- Theatrical release poster
- Directed by: Avinash Thiruveedhula
- Screenplay by: Vishwajit
- Story by: Vishwajit
- Produced by: Shanthanu Pathi; Avinash Buyani; Alapati Raja; Ankith Reddy;
- Starring: Avinash Thiruveedhula; Simran Choudhary; Nandu;
- Cinematography: Sujatha Siddharth
- Edited by: Chota K Prasad
- Music by: Vivek Sagar
- Production company: Silver Screen Cinemas LLP
- Distributed by: Asian Cinemas
- Release date: 1 January 2026;
- Running time: 126 minutes
- Country: India
- Language: Telugu

= Vanaveera =

2026 Indian Telugu film by Avinash Thiruveedhula

Vanaveera is a 2026 Indian Telugu-language action drama film directed by Avinash Thiruveedhula who also plays the lead alongside Simran Choudhary and Nandu.

The film was theatrically released on 1 January 2026.

== Plot ==
Raghu is a good-for-nothing guy. Indhu is his cousin, and the two deeply love each other. Raghu's father keeps telling him to pursue a job, but Raghu never takes him seriously. Deva, a member of the dominant caste in Raghu's town, is chosen as the MLA candidate by the Nava Nirmana Party. Problems arise when Deva's followers use Raghu's bike for a rally but fail to return it.

== Music ==
The background score and songs were composed by Vivek Sagar.

Track listing
| No. | Title | Lyrics | Singer(s) | Length |
|---|---|---|---|---|
| 1. | "Godharey" | Kittu Visapragada | Sweekar Agasthi | 3:51 |
| 2. | "Labore" | Bharadwaj Gali | Vivek Sagar | 3:41 |
| 3. | "Adaraho" | Vivek Sagar, Bharadwaj Gali | Vivek Sagar | 3:01 |

==Release and reception==
The film was initially titled Vanara.
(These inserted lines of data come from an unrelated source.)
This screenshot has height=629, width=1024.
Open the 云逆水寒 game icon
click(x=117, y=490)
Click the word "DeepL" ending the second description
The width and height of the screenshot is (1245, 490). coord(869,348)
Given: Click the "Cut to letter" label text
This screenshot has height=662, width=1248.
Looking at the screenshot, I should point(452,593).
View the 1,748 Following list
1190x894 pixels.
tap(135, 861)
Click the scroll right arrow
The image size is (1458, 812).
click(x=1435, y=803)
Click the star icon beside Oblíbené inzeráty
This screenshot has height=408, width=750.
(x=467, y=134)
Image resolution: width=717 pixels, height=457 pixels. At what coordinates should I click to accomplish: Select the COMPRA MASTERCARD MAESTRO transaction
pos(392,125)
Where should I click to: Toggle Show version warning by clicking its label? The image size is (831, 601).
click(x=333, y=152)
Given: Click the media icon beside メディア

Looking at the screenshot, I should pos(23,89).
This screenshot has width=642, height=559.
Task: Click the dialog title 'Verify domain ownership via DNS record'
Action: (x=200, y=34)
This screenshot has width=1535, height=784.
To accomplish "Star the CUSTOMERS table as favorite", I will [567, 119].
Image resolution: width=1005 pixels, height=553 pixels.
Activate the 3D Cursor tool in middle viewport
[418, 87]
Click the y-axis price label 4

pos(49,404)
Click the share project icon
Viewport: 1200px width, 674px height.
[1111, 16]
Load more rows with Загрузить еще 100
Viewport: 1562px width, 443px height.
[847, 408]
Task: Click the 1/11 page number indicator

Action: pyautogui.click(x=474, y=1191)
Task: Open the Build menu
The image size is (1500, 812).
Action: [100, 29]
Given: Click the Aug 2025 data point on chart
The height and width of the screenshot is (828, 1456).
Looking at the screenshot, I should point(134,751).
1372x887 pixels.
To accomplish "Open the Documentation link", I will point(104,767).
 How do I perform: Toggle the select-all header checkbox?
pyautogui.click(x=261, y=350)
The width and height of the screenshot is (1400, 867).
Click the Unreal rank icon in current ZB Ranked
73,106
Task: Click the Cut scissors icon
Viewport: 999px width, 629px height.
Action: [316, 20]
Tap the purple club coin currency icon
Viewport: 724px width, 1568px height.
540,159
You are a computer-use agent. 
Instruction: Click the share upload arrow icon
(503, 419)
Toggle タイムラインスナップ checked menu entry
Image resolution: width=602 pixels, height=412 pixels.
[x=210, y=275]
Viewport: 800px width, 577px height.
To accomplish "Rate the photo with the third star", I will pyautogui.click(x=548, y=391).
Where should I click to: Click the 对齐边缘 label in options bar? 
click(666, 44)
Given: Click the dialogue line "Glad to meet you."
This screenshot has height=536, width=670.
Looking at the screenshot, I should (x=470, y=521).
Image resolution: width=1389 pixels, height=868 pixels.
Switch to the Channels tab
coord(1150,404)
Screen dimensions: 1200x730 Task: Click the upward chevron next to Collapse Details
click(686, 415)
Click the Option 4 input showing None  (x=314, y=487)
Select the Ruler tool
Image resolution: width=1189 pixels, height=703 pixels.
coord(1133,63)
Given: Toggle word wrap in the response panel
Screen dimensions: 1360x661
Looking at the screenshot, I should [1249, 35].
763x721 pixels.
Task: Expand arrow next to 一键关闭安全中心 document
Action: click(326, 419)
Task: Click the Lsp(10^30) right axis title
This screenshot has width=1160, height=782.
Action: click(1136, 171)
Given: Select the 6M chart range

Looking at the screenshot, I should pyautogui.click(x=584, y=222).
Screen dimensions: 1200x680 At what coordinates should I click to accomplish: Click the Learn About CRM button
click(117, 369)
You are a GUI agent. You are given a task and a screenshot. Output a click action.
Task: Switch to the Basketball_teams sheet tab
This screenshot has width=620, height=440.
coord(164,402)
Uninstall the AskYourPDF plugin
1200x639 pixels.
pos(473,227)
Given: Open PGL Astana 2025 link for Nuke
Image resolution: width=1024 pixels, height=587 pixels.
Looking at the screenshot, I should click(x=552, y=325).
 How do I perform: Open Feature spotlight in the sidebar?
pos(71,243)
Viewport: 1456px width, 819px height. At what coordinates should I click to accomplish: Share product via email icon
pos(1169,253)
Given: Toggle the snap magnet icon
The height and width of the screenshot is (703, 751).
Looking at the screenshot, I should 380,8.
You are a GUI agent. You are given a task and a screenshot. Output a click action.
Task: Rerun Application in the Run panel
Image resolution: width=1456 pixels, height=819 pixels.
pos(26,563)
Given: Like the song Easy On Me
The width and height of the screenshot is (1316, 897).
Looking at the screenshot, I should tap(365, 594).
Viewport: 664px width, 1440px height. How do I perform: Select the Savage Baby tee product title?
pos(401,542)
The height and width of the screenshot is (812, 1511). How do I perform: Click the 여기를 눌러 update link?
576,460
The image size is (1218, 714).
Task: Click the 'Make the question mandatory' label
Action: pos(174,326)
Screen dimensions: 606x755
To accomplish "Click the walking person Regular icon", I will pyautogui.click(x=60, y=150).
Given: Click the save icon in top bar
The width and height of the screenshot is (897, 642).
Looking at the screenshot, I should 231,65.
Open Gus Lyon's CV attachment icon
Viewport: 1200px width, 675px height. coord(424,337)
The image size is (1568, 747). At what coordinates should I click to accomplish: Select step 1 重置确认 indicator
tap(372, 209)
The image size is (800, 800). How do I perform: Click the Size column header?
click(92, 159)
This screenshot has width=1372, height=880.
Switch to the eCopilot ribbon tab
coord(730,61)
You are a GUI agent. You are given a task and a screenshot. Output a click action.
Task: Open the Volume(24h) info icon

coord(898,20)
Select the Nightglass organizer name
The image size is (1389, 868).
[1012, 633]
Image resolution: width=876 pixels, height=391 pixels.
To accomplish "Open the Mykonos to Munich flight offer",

It was later changed to Vanaveera due to censor issues and was released on 1 January 2026.

Aithagoni Raju of Asianet News Telugu rated it 2.75 out of and appreciated Avinash Thiruveedhula's work. Bhargav Chaganti of NTV rated the film 2.5 out of 5. TV9 Telugu gave a mixed review noting Nandu's performance.